122日目。映画『ヘドウィグ&アングリーインチ』を撮った奇才ジョン・キャメロン・ミッチェル監督の、5年ぶりの新作『ショートバス』を観てきました。「セックス」をテーマにしたこの映画は、過激な性描写で話題になっている作品だとか。そ、それは観ねばですな!(←エロ親父)っつうことで、単館上映中の渋谷の映画館までいそいそと足を運んでみました。混んでるのかと思いきや、意外とガラ空き。観始めてすぐに理由が分かりました。過激過ぎ〜どんだけ〜! まだ手も握っていない彼女とのデートにこの映画を選んだら、ソッコーでふられること間違いナシ。逆にこの映画で彼女の目がうるうる潤んだりしていたら、それはそれで後が怖い気がします。
これから観る方もいらっしゃるでしょうから、あまりストーリーについては触れませんが、核となっているのは「セックスしねえと分かんねえこともたくさんあるけど、セックスしたって分かんねえこともたくさんあるぜ」みたいなこと。親も学校もちゃんと教えてくれなかったから、独学で勉強してきたけれど、これって本当にあってる?っていう、実はみんなが心のどこかで思ってる「性」というジャンルを、真正面から捉えるとこういう映画になるんでしょう。
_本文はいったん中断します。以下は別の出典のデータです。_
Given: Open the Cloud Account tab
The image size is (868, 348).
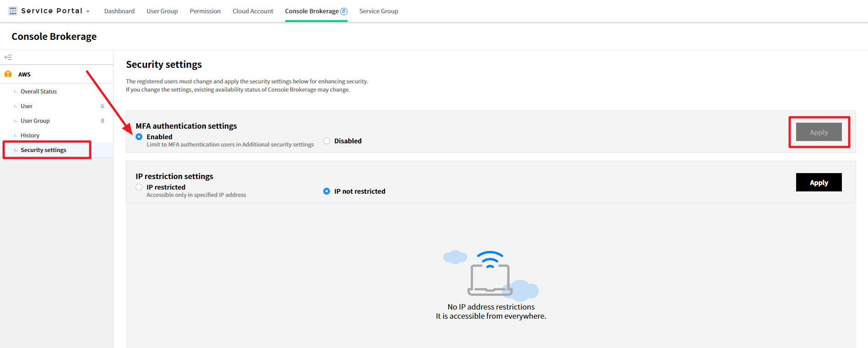Looking at the screenshot, I should pyautogui.click(x=253, y=11).
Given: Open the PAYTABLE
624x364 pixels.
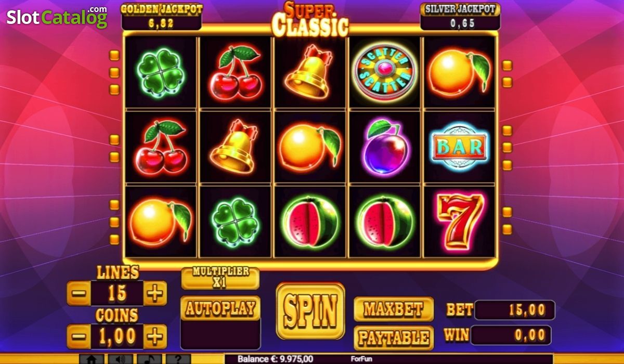Looking at the screenshot, I should 394,338.
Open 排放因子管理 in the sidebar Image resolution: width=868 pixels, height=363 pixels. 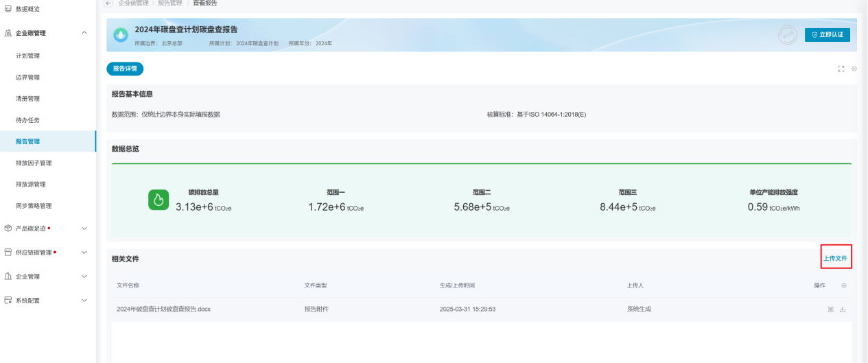[34, 163]
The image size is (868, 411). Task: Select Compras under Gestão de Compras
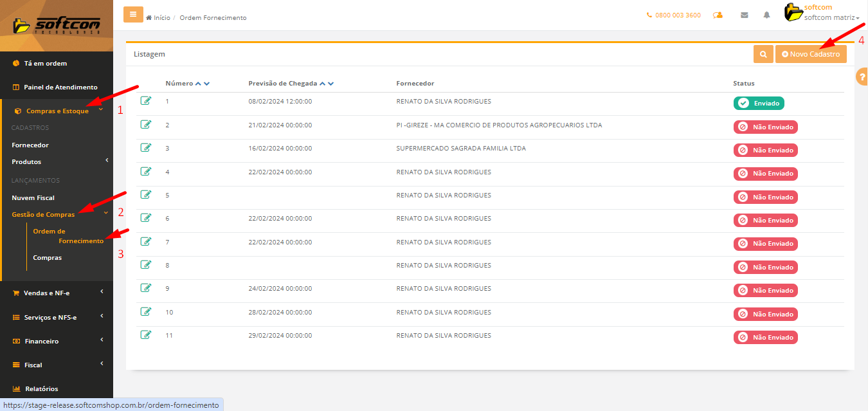(48, 257)
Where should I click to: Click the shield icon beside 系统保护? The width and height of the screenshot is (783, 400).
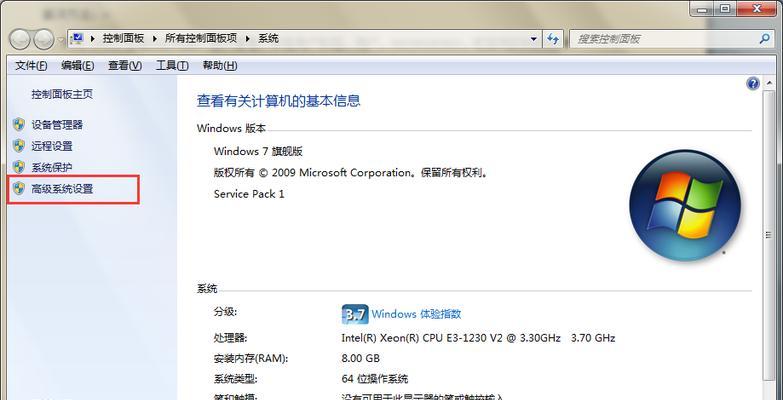19,167
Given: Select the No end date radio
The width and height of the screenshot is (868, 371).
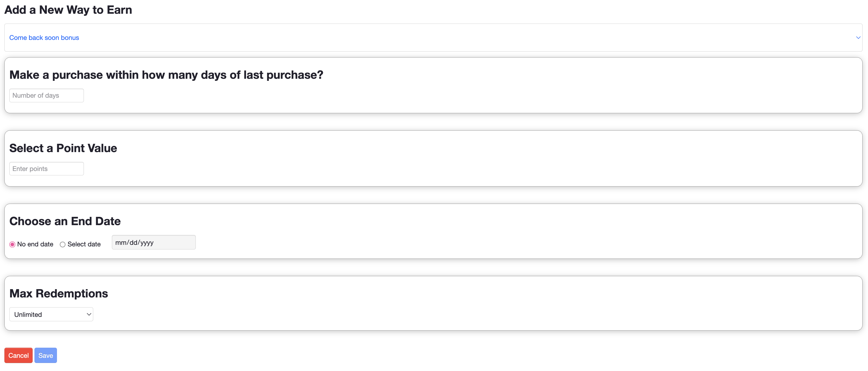Looking at the screenshot, I should [12, 244].
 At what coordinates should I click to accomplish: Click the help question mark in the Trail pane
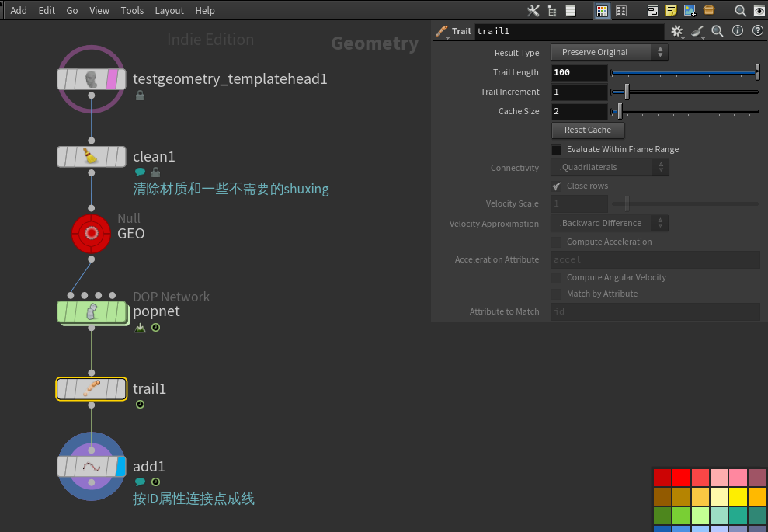[x=759, y=31]
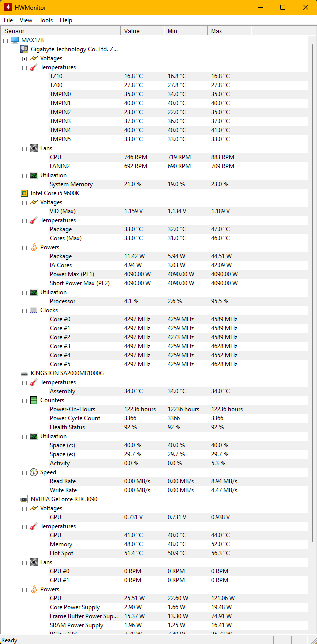Click the Clocks waveform icon
317x644 pixels.
tap(34, 310)
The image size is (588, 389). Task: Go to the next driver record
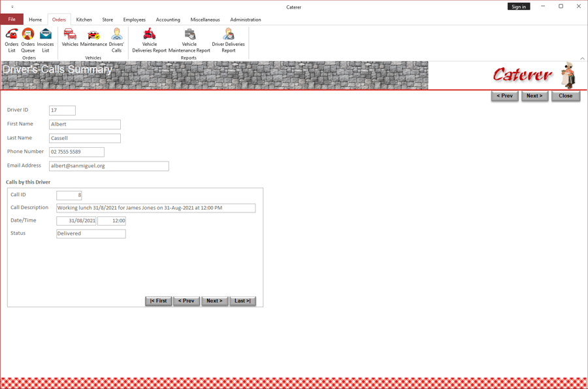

ものすごい性描写がこれでもか!というくらい映されていますが、不思議と単なるポルノに陥っていないところは、さすがジョン・キャメロン・ミッチェル。好き嫌いは別にして、あまり観たことのない感じの映画だったし、劇中にでてくる“It’s just like the 60’s, only with less hope”(60年代みたいでしょ? あの頃みたいな希望はないけど)という台詞に、監督の狙っている空気のようなものを感じました。
そして何よりも素晴らしかったのが、音楽。『ヘドウィグ〜』ではグラム、パンク、グランジをメインとしたロック・ミュージカルに挑戦していましたが、今回はおしゃれで心優しいアコースティック音楽をメインにした、実にチャーミングなサウンド。特筆すべきは、シンガーとして映画にも登場しているScott Matthew。日本のアニメ「攻殻機動隊」などのサントラにも参加したことのある彼は、ニューヨークで活動中のオーストラリア人シンガーソングライターで、まだ自分名義のソロアルバムは出していませんが、このサントラで注目を集め、現在ソロデビュー作の制作中だとか。
特にボクがグッときたのは、「Language」という曲。YouTubeでライブ音源を見つけたので、つけておきましょう。
キミと秘密の握手をした
ボクの言葉で話をした
もう信じるのはやめたんだ
キミは去っていく
喧嘩しているふりをした
キミがそばにいないから
たやすくボクは消えていく
木の葉の隙間をぬけていく
天国を夢見たけれど
今は苦しみにしか見えないよ
ゴーストは最後に勝つだろう
ボクの中で 首の周りで
そいつはずっと寝ているボクを
指でつついているんだよ
キミと秘密の握手をした
ボクの言葉で話をした
もう信じるのはやめたんだ
キミは去っていく
意味不明な歌詞ですが、それはボクの駄訳のせいです。恋人と別れた男の、絶望を淡々と歌っています。ええ曲です。この曲以外にもスコットくんはこのサントラに5曲提供していて、「In The End」という曲はこの映画のクライマックスで使用されております。映画は賛否両論ありそうな問題作ですが、OST(オリジナルサウンドトラック)は、間違いなしの名盤。サントラだけでもどうぞ。